Collezione di pittura e scultura:
La famiglia Jiménez-Arellano Alonso ha lasciato in eredità alla Fondazione una collezione composta da opere pittoriche e scultoree che appartengono principalmente all’arte contemporanea spagnola della seconda metà del XX secolo, sebbene abbia anche esempi di barocco europeo e altri movimenti e stili. Non sono esposti, ma sono assegnati a istituzioni come il Comune di Valladolid, il Museo Reina Sofia o l’Università di Valladolid.

Collezione bibliografica:
Il museo ha 3.000 volumi relativi all’arte contemporanea e all’arte africana.

Altre collezioni:
Fa parte dell’eredità anche varie serie di antiche arti asiatiche, arte precolombiana, arti decorative e arte religiosa.

Fondazione Alberto Jiménez-Arellano Alonso:
La Fondazione Alberto Jiménez-Arellano Alonso è stata creata il 3 maggio 2004 presso l’Università di Valladolid, grazie all’accordo raggiunto con la coppia Jiménez-Arellano Alonso.
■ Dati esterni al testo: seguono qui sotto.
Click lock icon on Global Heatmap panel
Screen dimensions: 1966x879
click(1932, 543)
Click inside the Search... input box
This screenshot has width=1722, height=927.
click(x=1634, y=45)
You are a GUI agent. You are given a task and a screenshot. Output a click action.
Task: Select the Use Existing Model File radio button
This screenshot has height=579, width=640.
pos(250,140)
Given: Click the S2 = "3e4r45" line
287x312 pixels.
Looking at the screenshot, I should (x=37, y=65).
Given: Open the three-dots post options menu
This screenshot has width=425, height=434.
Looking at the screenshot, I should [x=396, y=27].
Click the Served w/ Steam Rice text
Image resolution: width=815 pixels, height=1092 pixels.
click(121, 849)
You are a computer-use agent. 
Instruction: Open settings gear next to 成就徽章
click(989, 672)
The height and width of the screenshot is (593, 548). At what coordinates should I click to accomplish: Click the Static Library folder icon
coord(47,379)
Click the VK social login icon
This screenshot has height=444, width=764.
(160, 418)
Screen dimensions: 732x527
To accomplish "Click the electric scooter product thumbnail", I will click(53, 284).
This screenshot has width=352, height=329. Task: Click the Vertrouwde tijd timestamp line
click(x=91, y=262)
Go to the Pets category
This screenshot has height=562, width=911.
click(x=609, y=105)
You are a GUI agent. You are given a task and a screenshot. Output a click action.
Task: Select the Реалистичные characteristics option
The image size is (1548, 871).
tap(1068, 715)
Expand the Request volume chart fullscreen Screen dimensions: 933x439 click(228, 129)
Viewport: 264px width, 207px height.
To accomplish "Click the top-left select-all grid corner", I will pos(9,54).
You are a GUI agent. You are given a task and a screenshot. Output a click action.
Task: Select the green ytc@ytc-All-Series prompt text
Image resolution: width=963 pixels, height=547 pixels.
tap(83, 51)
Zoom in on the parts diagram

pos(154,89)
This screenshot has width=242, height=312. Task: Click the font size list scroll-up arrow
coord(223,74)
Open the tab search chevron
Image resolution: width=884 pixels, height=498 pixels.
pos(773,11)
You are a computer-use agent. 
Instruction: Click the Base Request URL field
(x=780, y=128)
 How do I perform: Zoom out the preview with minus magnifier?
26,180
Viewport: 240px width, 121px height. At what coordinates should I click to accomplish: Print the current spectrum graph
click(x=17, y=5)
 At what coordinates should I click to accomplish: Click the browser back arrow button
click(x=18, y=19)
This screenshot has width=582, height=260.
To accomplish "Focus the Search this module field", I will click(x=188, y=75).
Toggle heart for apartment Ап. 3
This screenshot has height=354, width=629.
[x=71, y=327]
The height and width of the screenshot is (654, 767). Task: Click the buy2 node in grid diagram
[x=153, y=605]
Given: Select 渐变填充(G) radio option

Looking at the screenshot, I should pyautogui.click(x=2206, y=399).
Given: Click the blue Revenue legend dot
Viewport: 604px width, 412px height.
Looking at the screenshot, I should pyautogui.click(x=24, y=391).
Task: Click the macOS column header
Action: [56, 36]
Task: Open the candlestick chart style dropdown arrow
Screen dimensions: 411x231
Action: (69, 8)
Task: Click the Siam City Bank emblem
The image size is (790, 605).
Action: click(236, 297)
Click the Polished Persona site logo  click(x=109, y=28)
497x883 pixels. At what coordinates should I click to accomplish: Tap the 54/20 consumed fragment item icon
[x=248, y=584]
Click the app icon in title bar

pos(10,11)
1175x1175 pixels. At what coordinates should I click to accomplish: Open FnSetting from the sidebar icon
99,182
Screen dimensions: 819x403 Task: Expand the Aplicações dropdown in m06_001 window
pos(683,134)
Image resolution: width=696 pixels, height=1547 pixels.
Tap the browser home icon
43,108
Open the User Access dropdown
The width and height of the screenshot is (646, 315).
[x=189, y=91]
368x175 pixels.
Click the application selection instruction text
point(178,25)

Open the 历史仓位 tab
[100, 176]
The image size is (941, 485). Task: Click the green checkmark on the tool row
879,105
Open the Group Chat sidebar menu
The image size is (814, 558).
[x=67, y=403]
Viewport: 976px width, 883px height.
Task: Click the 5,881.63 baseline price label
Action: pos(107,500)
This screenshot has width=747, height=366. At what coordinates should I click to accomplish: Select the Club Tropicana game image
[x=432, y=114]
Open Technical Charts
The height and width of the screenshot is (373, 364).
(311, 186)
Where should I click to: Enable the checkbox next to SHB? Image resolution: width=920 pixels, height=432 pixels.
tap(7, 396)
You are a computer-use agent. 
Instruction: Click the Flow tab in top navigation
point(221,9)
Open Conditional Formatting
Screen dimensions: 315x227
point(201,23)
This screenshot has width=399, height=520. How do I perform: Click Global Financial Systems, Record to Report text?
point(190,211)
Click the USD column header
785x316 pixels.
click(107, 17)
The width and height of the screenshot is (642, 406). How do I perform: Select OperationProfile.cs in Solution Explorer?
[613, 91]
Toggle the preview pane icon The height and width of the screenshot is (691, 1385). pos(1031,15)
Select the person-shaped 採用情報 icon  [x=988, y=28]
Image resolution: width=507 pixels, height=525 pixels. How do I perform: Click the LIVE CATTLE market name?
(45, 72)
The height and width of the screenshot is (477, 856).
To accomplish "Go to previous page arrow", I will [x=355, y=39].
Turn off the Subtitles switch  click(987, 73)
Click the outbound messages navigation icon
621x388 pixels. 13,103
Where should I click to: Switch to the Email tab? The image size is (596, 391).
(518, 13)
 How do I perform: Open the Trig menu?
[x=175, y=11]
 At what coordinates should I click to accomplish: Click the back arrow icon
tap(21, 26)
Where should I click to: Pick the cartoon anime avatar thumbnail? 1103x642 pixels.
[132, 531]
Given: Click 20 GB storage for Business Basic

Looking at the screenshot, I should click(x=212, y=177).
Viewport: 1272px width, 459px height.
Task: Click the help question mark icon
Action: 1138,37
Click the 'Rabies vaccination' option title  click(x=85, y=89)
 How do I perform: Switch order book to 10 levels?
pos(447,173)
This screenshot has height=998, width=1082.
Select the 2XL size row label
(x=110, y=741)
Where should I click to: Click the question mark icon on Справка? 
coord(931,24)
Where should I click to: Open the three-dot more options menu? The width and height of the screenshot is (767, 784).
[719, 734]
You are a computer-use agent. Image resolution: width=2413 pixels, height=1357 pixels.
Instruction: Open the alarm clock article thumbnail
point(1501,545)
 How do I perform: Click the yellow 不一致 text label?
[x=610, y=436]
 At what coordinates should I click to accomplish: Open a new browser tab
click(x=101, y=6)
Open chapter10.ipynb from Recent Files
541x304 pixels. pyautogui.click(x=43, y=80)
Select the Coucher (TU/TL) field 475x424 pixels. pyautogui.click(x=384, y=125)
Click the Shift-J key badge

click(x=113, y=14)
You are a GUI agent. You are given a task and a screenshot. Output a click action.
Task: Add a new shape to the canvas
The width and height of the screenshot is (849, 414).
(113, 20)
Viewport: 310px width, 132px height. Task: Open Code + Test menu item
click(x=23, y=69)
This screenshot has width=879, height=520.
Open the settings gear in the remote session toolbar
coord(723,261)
La Fondazione porta il nome del loro figlio primogenito. Il processo di raccolta d’arte, sviluppato dalla famiglia dagli anni ’50, è ciò che ha dato origine a questa donazione generosa e altruista che supponeva l’origine della Fondazione.

La Fondazione Alberto Jiménez-Arellano Alonso si trova a Valladolid, il luogo ideale per esporre una collezione dove la scultura acquista un significato rilevante. Presentati in diverse sale del Santa Cruz Place, i pezzi che conformano la collezione trovano rifugio in una città e in un ambiente intimamente legati alla tradizione scultorea e alla conservazione e conservazione di opere scultoree.

La Fondazione Alberto Jiménez-Arellano Alonso (UVA) è un’organizzazione senza scopo di lucro, iscritta nel quadro dell’Università di Valladolid, il cui scopo principale è promuovere l’arte.

Inoltre, cerca l’espressione plastica di quei valori superiori di libertà e tolleranza attraverso la proliferazione delle attività artistiche.

La Fondazione si concentra sulla promozione della conoscenza e della ricerca sull’arte contemporanea e africana, nonché sulla cultura africana e su tutte quelle manifestazioni artistiche e culturali relative a quelle raccolte all’interno della Fondazione.

Inoltre, l’espansione della raccolta attraverso donazioni, trasferimenti e lasciti diventa essenziale al fine di facilitare una più ampia conoscenza e divulgazione di tali collezioni.